WORK REQUEST: Pull every line that includes the word "column" out of the data below and copy it.

Entries taken from a collection:
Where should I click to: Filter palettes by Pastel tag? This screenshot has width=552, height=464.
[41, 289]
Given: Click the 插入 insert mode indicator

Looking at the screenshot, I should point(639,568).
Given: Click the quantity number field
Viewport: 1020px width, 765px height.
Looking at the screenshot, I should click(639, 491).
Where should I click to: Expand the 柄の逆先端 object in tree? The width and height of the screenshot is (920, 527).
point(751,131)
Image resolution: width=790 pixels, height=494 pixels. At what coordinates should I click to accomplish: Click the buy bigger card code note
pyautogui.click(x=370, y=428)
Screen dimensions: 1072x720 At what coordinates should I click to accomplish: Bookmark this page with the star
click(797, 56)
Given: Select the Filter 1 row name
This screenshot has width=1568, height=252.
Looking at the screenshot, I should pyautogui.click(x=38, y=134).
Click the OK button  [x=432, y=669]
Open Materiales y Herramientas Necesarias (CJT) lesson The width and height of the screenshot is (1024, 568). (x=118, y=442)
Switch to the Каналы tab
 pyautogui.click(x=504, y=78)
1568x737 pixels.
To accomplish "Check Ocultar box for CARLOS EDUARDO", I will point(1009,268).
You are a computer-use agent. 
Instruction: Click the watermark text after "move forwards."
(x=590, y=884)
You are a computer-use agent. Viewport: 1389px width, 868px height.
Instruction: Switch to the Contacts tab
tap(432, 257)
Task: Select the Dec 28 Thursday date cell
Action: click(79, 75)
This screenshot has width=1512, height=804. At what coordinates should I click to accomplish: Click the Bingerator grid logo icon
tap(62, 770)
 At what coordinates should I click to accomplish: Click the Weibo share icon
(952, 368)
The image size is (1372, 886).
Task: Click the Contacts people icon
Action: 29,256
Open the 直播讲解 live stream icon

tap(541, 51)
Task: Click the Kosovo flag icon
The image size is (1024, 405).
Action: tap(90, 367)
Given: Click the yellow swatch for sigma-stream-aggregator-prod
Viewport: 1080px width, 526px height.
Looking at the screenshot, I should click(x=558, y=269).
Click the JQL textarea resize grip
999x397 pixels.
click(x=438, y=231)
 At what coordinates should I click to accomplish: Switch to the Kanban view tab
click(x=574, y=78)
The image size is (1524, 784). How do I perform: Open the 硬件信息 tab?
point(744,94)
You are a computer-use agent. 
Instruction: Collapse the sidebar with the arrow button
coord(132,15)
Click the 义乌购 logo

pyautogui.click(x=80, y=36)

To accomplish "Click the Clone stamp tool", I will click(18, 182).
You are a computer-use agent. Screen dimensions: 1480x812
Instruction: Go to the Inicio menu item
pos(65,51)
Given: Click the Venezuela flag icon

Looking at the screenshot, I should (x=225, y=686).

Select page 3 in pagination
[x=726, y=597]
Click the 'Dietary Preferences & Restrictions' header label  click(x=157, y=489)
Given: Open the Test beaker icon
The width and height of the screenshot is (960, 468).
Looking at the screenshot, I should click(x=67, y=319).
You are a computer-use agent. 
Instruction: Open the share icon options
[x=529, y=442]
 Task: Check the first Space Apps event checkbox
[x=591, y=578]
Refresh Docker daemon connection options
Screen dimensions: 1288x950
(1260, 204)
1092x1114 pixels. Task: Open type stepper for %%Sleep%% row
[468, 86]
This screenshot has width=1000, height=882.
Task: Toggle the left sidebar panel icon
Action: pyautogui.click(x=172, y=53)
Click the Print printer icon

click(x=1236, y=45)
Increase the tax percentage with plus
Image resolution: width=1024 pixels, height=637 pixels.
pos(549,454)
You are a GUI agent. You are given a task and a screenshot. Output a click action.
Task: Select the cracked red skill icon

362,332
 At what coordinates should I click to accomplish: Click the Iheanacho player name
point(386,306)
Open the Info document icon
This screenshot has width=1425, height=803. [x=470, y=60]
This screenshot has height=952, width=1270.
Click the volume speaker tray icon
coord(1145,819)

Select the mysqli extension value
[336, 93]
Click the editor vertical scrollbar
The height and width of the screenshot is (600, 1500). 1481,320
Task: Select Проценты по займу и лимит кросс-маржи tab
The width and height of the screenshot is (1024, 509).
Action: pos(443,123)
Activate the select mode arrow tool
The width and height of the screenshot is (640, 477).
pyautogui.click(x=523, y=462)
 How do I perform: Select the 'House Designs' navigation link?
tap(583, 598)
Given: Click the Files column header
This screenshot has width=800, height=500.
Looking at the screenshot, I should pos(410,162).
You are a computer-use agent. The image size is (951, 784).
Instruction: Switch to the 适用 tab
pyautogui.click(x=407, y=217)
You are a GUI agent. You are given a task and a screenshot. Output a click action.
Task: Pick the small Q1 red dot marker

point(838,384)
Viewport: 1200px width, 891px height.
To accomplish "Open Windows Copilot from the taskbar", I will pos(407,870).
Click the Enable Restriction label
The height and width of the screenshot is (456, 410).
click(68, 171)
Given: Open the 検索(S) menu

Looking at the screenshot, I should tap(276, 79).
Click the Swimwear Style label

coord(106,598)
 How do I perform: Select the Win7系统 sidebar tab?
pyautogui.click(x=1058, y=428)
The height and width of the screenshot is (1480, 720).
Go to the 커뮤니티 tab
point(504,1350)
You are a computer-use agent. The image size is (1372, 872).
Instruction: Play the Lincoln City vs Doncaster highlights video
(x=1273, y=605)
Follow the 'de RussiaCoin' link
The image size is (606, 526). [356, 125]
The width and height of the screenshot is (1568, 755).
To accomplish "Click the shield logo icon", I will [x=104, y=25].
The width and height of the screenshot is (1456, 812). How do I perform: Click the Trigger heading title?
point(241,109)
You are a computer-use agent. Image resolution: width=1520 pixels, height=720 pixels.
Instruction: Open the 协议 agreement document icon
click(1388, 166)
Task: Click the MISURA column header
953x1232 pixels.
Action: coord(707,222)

RESPONSE BELOW:
Given: Click the Files column header
Task: Click the MISURA column header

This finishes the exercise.